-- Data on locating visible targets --
┌──

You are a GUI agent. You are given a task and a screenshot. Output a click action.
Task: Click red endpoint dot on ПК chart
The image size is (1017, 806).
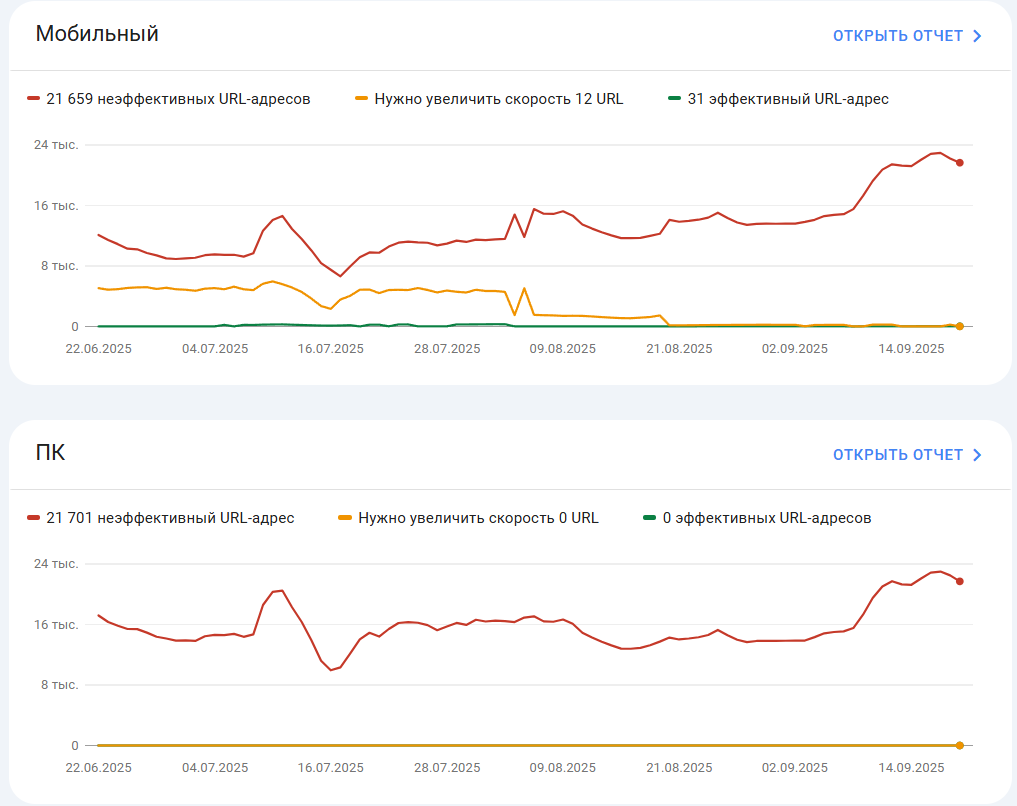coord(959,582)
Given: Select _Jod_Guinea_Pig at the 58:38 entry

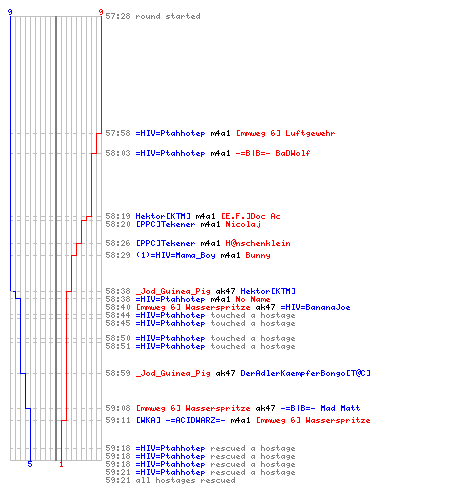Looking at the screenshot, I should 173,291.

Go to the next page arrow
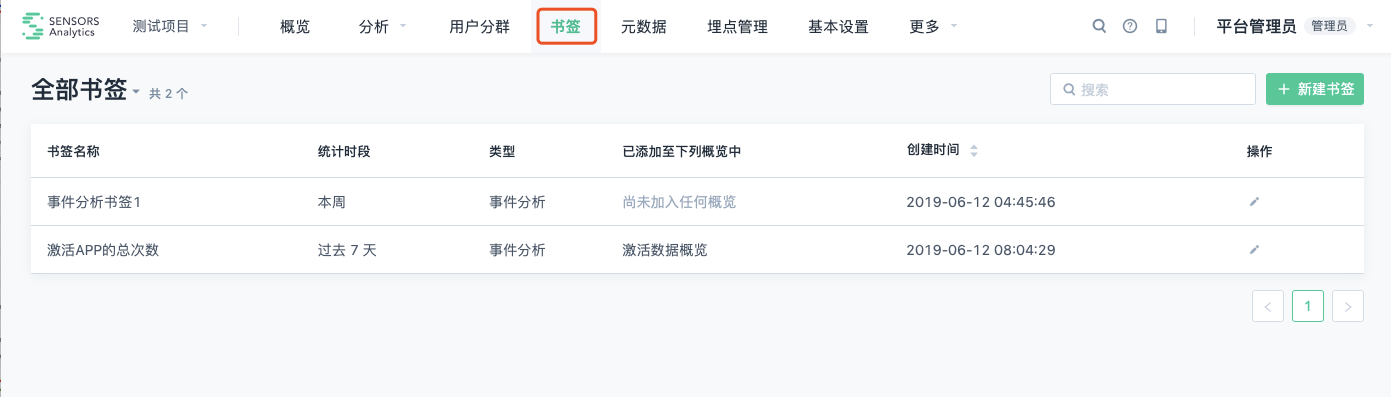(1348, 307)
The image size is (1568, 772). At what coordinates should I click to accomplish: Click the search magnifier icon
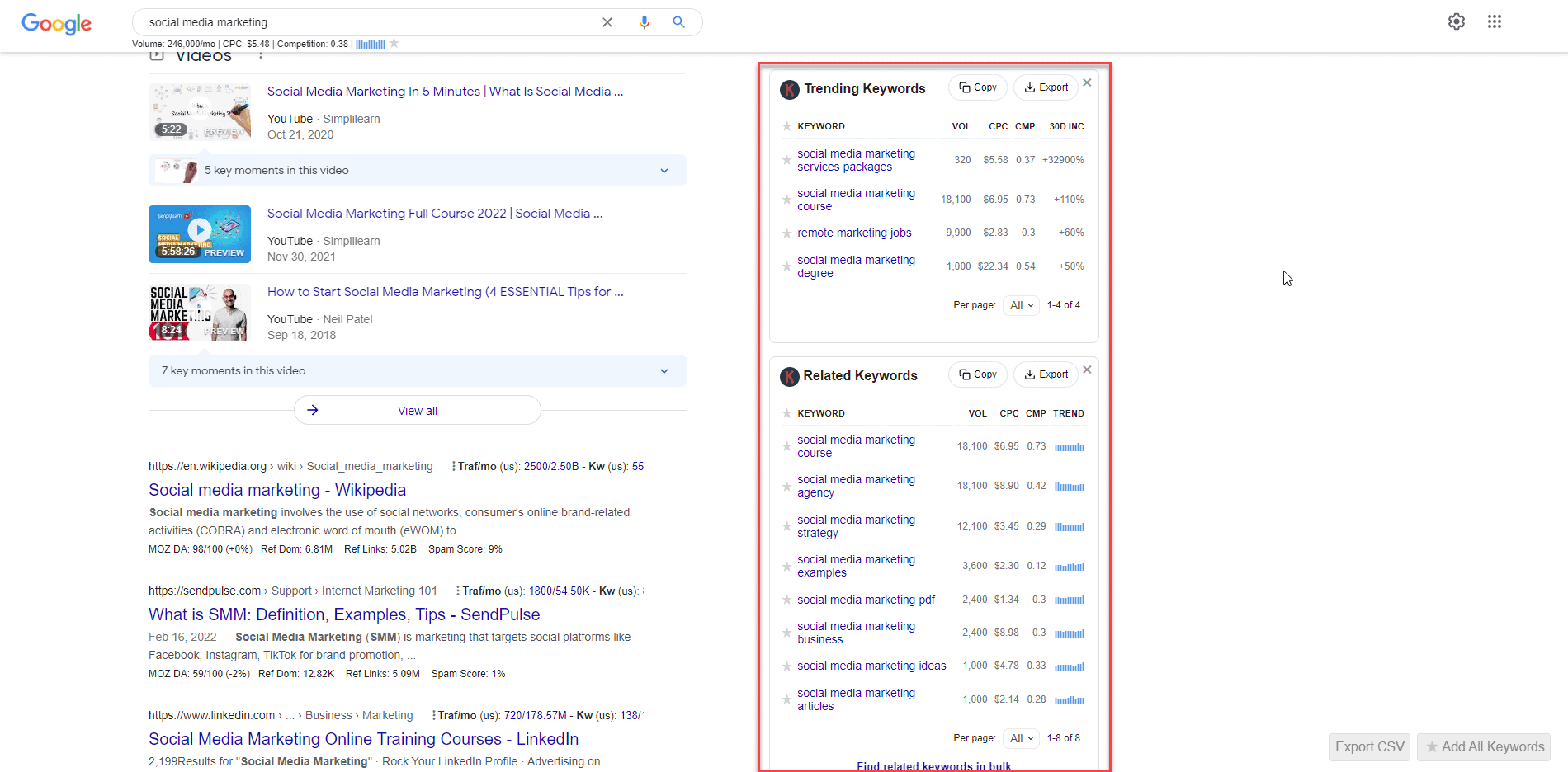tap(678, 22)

└──
┌──

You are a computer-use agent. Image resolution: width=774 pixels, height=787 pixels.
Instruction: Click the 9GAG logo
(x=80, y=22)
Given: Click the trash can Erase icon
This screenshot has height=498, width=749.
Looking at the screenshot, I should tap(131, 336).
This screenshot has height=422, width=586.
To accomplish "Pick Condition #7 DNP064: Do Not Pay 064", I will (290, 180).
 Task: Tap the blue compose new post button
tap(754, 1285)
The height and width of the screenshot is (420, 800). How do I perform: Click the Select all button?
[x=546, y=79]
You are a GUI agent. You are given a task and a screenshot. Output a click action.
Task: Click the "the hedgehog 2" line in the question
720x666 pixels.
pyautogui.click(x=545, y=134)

└──

In the rows from the line containing "The image size is (1568, 772)." down through the line containing "tap(678, 22)", swap "magnifier" for "magnifying glass" and write those lines out again with nothing else changed. Leave the pictures out.

-- Answer to the exercise --
The image size is (1568, 772). At what coordinates should I click to accomplish: Click the search magnifying glass icon
tap(678, 22)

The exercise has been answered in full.